CPS chief Jean-Claude Brizard will personally call CPS parents to remind them when school starts. The date is Aug. 13 for early start schools, and Sept. 4 for regular starters. Brizard will be manning the phone bank from 11 a.m. until 1 p.m. Tuesday. (CBS Chicago)

High school students in the Columbia Links teen journalism and news literacy program at Columbia College Chicago are sending petitions signed by 500 youth to lawmakers to urge passage of the Obama Administration’s American Jobs Act, Pathways Back to Work (S.1861), according to Links Executive Director Brenda Butler. The petitions address the lack of summer jobs for teens.  Students in last summer's Links program found that since 2010 in Chicago, 10 percent of African-American teens and 19 percent of Hispanic teens were employed, according to the American Community Survey and the U.S. Census Bureau as compiled by the Center at Northeastern University.

IN THE STATE
Two of Illinois’ largest and best-performing school systems are joining many other districts across the state this fall in offering families the choice to leave schools struggling to meet federal standards. (Daily Herald)

IN THE NATION
New York Gov. Andrew M. Cuomo vetoed a bill on Tuesday requiring public school officials to take into account the “home life and family background” of special education students when placing them in schools, a measure that would have given religious parents more power to demand that the public pay for private education. (The New York Times)
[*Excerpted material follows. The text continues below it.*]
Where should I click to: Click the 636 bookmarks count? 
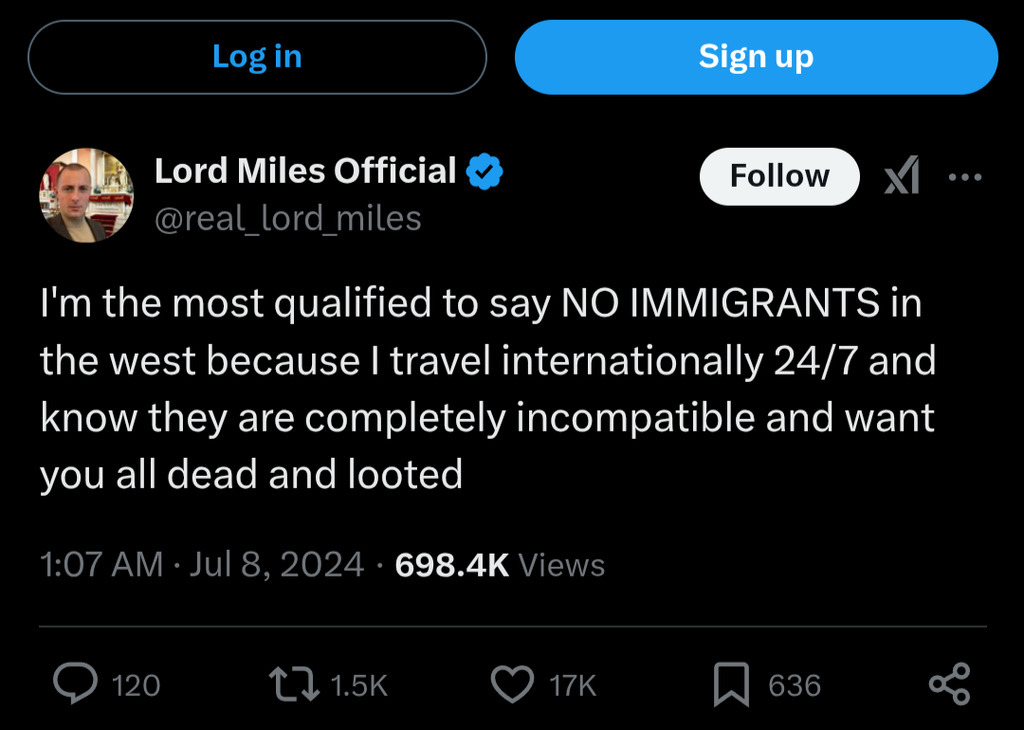click(x=794, y=686)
New research sheds light on some possible reasons why experiments to pay or reward students for good test scores have been yielding lackluster results. (Education Week)
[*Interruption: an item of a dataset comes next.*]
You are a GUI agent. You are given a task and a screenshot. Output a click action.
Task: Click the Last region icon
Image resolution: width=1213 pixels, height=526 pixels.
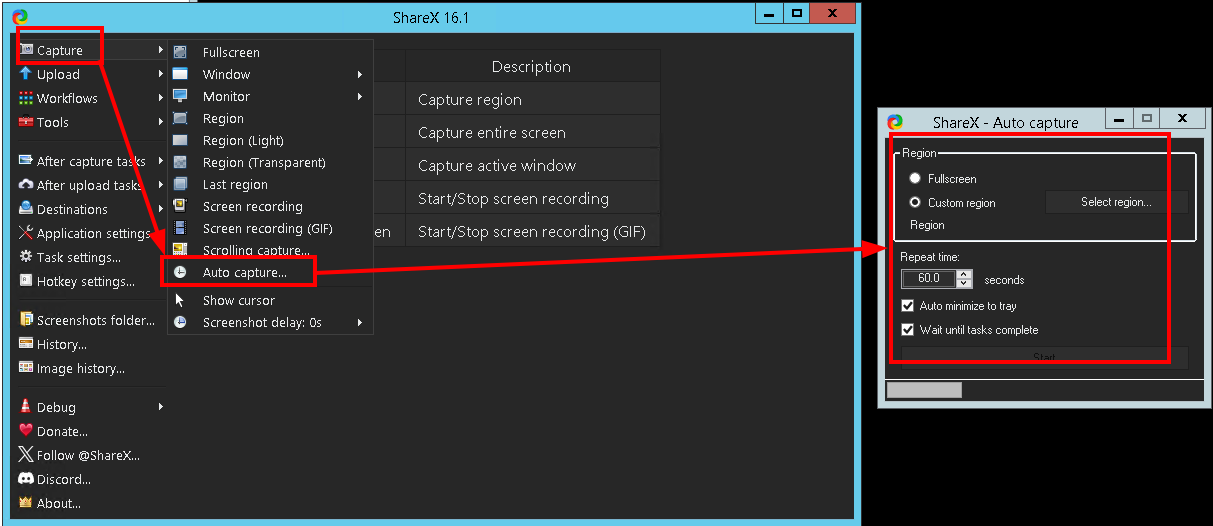click(x=180, y=184)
New York City teachers union’s victory in a legal fight over the city’s “turnaround” plans kept thousands of teachers schools from losing their positions, but it also put another group of teachers at risk. They are “master” and “turnaround” teachers, a cohort of experienced educators selected to put in extra hours helping their colleagues in exchange for extra pay. (Gotham Schools)

1 comment

Rod Estvan wrote 40 weeks 23 hours ago

re: In the state story

The Daily Herald article titled "Dist 203, 204 offering choice for families at struggling schools," simply put is a disgrace to journalism. The article does not point out that the three schools that are described as struggling in schools districts that are among the "best performing" in our state are in fact home to the largest concentrations of Black, Hispanic, and poor students in the Naperville and Indian Prairie School Districts.
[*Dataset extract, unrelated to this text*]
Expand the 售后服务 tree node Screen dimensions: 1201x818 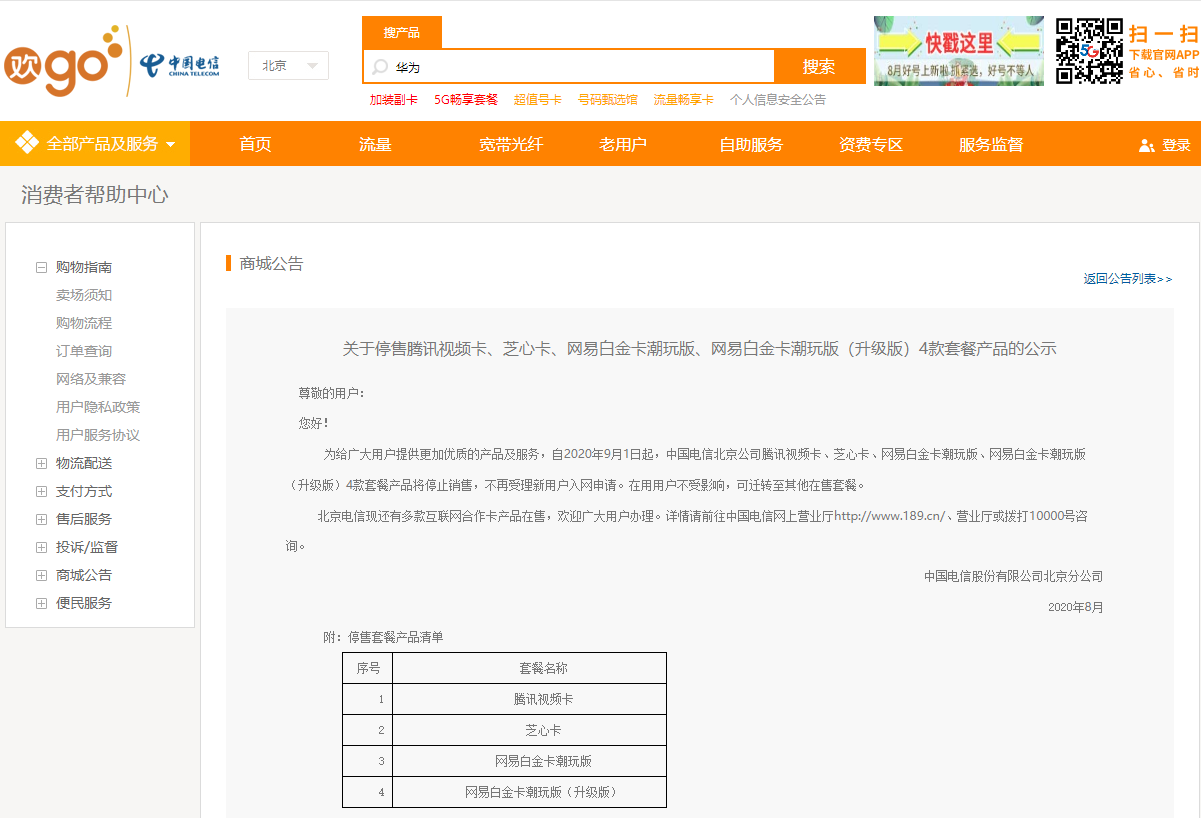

Here are the numbers as of 2011: Mill Street school in the Naperville district has 26.9% black and Hispanic students with a low income rate of 22.6% whereas in the district as a whole the percentage of black/Hispanic students is 12.5% with a poverty rate of 10.4%, Georgetown school has 39% black and Hispanic students with a poverty rate of 50.1% and Longwood school has 48.8% black and Hispanic students with a poverty rate of 50.7%. These two schools are in the Indian Prairie district 204 which has as a whole 19% black/Hispanic students (heavily concentrated by the way in just these two schools) with a poverty rate of 13.8% ( which would be much lower without these two schools).

It seems to me that any reporter considering himself or herself a journalist might consider informing their readers of these salient facts.